Within the records below, reproduce without change the lines from the line that has "JOIN NOW (901, 39)" through the line that has "[Folgen Sie uns auf Instagram] (153, 15)", and only those.

(Entries taken from a collection)
● ● ●

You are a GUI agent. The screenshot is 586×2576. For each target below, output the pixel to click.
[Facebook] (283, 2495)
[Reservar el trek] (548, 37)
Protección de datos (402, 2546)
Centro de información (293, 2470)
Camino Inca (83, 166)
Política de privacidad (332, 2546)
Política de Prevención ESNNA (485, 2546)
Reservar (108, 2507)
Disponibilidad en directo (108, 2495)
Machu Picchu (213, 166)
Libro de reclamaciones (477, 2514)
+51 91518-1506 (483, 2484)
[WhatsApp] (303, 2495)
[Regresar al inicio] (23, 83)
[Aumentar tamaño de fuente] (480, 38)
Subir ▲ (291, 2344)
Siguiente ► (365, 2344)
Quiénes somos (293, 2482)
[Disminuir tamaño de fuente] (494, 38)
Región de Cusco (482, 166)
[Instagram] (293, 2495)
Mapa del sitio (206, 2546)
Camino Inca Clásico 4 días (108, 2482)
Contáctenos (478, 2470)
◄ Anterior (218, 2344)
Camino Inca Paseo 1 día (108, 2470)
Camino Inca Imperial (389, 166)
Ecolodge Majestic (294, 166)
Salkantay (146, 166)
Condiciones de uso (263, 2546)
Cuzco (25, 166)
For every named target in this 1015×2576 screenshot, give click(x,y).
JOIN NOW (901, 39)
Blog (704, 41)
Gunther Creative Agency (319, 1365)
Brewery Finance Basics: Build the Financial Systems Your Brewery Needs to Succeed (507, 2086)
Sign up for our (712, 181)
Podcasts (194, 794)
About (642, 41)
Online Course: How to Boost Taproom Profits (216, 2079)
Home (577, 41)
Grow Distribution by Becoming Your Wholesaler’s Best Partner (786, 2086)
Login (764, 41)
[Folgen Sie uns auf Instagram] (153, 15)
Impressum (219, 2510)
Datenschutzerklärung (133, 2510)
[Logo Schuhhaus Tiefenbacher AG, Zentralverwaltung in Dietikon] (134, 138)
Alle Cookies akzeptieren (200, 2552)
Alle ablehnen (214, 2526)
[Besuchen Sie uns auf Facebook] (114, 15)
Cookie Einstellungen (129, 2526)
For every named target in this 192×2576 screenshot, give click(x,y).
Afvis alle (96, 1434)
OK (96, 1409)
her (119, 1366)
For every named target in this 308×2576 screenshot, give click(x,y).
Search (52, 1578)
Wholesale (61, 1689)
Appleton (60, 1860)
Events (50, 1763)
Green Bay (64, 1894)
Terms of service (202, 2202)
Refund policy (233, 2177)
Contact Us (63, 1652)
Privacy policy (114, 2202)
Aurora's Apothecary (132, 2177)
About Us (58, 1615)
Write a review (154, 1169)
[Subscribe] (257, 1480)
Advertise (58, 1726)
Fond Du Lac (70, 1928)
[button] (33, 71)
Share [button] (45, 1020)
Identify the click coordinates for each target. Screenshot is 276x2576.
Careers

● ● ●

[Answer section]
JOIN NOW (901, 39)
Blog (704, 41)
Gunther Creative Agency (319, 1365)
Brewery Finance Basics: Build the Financial Systems Your Brewery Needs to Succeed (507, 2086)
Sign up for our (712, 181)
Podcasts (194, 794)
About (642, 41)
Online Course: How to Boost Taproom Profits (216, 2079)
Home (577, 41)
Grow Distribution by Becoming Your Wholesaler’s Best Partner (786, 2086)
Login (764, 41)
[Folgen Sie uns auf Instagram] (153, 15)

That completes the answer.